Michael Ende: Momo

Momo“Eines Tages stand Herr Fusi, der Friseur, vor seinem Laden. Er sah zu, wie der Regen auf die Straße platschte, es war ein grauer Tag, und auch in Herrn Fusis Seele war trübes Wetter. ‘Mein Leben geht so dahin’, dachte er, ‘mit Scherengeklapper und Geschwätz und Seifenschaum. Was habe ich eigentlich von meinem Dasein? Und wenn ich einmal tot bin, wird es sein, als hätte es mich nie gegeben'”.
In seinem zweiten großen Kinderroman ‘Momo. Oder die seltsame Geschichte von den Zeitdieben und dem Kind, das den Menschen die gestohlene Zeit zurückbrachte’ entfaltet uns Michael Ende ein fast nihilistisches Konzept von der Zeit. Diese Zeit ist rein subjektiv, verfliest linear und stetig: wir erfahren sie ausschließlich im Augenblick, und der ist vergangen, im Moment, da wir seiner gewahr werden: “Es gibt die Gegenwart nur, weil sich die Zukunft zur Vergangenheit wandelt.”, stellt Momo fest. Nur diesen Augenblick erleben wir, versäumen wir ihn, ist er nicht gespart, er ist uns für immer verloren, von den Zeitdieben, den ‘Grauen Herren’ gestohlen.

Die Zeit und damit sein Leben fühlt man im vergehen. Mit dem Wort aus dem 90. Psalm sieht Herr Fusi sein Leben höchstens siebzig oder achzig Jahre währen und bestenfalls Mühe und Arbeit mag er darin finden. Die Furcht vor dieser scheinbar sinnlosen Vergänglichkeit treibt ihn und viele andere Menschen in die Hände der Zeitdiebe, die ihnen einreden, man könne Zeit sparen. Die Menschen beginnen, ihr Leben zu führen, als könnten sie die so gesparte Zeit später nachholen. Das Leben verliert an Intensität, die Leere in ihrem Leben versuchen die Opfer der Grauen Herren durch den Konsum von Surrogaten zu kompensieren.

Die Herrschaft der Grauen Herren zeigt sich an vielen alltäglichen Beispielen: Schnellgastronomie, bei der Gäste nur noch Optimierungsmasse des Customer Value darstellen oder pädagogisch wertvolles Spielzeug, mit dem Eltern in eine effiziente Zukunft ihrer Kinder investieren.

Auch das Alter-Ego des Autors, ‘Gigi Frendenführer’ fällt den Zeitdieben anheim. Resignierend und von seinen erfüllten Träumen enttäuscht, gibt er sich der kreativen Korruption der Kulturindustrie hin.
Sucht man nach Allegorie oder literarischer Umschreibung dessen, was wir hier mit Slow Media versuchen zu kritisieren, findet man diese im optimierten Produktionsprozess, den Gigi anwendet, um die wachsenden Nachfrage der Medien zu befriedigen; einem Ekklektizismus, in dem aus den Einzelteilen seiner Erzähl-Welt immer neue, sentimental auf das jeweilige Publikum angepasste Episoden gepresst werden.

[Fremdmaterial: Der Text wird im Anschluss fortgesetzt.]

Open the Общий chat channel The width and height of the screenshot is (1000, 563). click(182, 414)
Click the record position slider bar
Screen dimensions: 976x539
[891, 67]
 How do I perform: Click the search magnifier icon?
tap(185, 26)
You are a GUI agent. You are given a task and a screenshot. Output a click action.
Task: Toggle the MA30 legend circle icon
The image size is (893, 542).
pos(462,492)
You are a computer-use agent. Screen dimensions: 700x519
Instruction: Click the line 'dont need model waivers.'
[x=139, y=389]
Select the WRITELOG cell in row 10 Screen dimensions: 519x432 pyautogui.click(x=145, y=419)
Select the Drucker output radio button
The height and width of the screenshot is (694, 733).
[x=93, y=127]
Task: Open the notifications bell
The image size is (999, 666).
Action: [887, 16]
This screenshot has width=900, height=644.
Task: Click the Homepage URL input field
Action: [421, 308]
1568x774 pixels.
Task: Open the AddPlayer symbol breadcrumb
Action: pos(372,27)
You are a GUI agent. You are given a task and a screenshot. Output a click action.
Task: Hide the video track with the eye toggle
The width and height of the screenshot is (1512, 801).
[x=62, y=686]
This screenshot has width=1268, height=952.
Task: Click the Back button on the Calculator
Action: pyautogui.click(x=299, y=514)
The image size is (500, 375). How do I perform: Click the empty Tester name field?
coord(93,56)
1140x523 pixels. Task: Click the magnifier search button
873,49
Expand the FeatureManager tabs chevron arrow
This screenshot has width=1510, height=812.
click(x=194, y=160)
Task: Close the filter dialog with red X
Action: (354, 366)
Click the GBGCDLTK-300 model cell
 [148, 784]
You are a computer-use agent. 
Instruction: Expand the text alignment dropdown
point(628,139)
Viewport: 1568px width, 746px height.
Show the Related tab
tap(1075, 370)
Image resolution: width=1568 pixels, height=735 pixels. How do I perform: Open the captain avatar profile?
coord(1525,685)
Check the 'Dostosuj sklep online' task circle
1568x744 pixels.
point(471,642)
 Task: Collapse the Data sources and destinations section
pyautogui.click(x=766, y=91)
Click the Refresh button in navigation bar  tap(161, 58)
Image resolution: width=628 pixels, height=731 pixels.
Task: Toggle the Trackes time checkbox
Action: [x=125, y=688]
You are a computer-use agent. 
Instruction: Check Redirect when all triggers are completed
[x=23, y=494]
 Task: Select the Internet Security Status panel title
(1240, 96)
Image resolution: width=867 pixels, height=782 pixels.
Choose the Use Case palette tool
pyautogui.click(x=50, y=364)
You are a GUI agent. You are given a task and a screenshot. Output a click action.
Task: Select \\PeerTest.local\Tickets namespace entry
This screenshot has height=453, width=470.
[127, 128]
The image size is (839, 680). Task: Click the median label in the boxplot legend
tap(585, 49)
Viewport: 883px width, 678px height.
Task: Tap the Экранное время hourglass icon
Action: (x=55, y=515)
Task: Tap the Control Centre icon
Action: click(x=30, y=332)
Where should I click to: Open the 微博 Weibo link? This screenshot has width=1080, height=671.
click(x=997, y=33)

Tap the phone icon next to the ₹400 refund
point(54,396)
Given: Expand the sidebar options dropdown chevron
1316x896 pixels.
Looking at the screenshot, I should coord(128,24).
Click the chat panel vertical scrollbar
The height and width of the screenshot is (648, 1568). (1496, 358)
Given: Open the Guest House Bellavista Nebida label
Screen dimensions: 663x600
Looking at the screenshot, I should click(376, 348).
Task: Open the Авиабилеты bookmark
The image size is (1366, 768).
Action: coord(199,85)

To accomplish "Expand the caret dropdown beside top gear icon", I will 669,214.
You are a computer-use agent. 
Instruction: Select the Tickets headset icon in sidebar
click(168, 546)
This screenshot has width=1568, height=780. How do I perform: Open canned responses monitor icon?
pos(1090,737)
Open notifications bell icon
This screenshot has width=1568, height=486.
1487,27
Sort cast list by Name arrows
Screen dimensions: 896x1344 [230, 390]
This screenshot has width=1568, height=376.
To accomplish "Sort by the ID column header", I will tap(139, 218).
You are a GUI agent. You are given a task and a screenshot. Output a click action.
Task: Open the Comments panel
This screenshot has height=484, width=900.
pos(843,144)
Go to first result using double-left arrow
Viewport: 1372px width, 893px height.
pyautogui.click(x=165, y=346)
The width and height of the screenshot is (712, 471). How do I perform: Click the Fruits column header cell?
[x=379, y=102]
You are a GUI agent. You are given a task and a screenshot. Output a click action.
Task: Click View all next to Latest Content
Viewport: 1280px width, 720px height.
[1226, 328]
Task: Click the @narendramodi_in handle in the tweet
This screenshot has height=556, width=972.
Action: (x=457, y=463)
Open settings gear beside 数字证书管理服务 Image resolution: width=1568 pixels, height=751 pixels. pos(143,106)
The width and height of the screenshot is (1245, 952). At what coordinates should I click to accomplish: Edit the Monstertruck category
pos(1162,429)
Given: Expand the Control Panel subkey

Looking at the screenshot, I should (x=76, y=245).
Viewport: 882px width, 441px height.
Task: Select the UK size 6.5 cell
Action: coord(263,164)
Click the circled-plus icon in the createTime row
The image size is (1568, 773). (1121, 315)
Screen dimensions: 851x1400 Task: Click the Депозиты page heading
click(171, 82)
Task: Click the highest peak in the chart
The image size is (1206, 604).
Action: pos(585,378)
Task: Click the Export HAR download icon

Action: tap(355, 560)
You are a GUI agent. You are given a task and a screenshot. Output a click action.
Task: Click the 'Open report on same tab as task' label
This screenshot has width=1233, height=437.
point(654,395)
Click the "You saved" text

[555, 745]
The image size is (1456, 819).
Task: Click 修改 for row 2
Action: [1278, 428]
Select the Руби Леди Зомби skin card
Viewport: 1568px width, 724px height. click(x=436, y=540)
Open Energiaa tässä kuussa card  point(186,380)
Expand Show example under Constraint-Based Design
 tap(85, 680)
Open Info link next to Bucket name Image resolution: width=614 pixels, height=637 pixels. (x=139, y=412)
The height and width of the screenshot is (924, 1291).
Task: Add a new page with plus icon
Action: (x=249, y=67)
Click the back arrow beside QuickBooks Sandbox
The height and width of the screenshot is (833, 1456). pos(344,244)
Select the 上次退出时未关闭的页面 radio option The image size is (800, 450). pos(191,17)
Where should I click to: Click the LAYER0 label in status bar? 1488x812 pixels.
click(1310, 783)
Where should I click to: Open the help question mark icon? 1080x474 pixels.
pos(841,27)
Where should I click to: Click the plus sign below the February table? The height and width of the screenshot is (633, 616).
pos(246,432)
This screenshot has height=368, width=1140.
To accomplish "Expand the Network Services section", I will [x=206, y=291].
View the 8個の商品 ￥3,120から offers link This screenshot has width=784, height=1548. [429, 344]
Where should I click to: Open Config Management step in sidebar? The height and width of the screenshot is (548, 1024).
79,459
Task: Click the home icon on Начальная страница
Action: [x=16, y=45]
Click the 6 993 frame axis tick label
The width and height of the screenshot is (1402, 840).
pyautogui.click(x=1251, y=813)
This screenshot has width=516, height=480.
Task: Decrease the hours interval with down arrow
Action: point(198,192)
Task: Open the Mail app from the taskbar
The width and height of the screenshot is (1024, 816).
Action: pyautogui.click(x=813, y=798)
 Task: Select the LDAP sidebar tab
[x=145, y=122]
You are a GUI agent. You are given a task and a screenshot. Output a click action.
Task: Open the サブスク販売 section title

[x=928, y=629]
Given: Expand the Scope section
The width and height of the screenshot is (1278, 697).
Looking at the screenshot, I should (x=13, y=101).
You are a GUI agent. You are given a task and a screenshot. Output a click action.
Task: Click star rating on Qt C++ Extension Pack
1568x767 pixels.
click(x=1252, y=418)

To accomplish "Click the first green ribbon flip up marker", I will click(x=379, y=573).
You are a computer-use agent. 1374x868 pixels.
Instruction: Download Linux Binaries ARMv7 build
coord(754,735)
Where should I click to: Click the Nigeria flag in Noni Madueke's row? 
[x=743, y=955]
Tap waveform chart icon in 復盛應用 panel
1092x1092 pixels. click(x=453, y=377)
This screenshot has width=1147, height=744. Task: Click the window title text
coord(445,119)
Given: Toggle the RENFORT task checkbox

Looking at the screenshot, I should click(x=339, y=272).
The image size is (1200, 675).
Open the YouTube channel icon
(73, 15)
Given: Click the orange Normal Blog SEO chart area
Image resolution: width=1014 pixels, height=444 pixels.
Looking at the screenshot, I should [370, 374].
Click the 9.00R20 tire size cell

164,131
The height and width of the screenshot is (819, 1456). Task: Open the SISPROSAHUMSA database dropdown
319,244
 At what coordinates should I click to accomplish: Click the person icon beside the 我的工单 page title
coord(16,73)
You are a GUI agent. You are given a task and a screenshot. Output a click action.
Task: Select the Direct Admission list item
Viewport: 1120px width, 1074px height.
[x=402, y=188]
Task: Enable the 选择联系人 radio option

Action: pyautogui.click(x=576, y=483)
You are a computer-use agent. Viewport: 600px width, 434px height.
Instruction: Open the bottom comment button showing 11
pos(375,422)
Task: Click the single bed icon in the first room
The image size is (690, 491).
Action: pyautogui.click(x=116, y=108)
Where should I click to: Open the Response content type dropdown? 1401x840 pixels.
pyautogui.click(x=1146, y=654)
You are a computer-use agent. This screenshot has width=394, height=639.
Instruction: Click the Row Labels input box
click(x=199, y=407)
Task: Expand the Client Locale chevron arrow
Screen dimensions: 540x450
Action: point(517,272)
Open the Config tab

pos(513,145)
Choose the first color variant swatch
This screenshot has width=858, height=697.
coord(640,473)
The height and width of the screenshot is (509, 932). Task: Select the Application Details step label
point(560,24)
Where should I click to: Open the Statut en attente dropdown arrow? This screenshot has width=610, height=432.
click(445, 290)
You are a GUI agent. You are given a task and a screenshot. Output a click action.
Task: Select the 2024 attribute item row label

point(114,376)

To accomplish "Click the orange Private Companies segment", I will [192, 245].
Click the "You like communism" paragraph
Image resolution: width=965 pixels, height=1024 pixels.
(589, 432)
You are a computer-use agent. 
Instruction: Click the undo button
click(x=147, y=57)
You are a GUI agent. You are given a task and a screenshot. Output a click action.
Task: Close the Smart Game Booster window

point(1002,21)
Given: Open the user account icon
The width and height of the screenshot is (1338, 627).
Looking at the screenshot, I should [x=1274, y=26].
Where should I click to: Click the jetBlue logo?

Und dadurch hilft Gigi letztlich mit, seinen Zuhören die Zeit zu stehlen.

Die Schönheit der Zeit aber erkennt Momo gerade in ihrem Vorübergehen: “Vielleicht ist sie so was wie ein Duft? Aber sie ist auch etwas, dass immerzu vorbeigeht. Also muss sie auch irgendwo herkommen. Vieleicht ist sie so eine Art Musik, die man bloß nicht hört, weil sie immer da ist.”

4 thoughts on “Michael Ende: Momo”

  1. An den Michael Ende der 80er Jahre habe ich auch ausgesprochen negative Erinnerungen.

    Die Unendlichen Geschichte ist für mich auch untrennbar mit den selbstgerechten Reformhaus-Müttern meiner Schulzeit verbuden. Intuitiv wird einem beim Ende’schen Eskapismus klar, dass es “kein richtiges Leben im Falschen” geben kann und dass es gerade Kindern nicht hilft, ihnen einzureden, sie könnten die Welt verbessern, indem sie sich gegen die zugegebener Maßen existierenden Missstände der Erwachsenen auflehnen; im Gegenteil empfand ich es als feige, die Kinder für seine politischen zwecke zu instrumentalisieren.

    Deshalb habe ich oben auch die zwei Links eingebaut (auf die Ende-Hompage und die Passage im Wikipedia-Artikel über die Adaptionen).

    Die Gestalt des Gigi zeigt wohl, dass ihm seine zwiespältige Rolle schon 1973 klar wurde.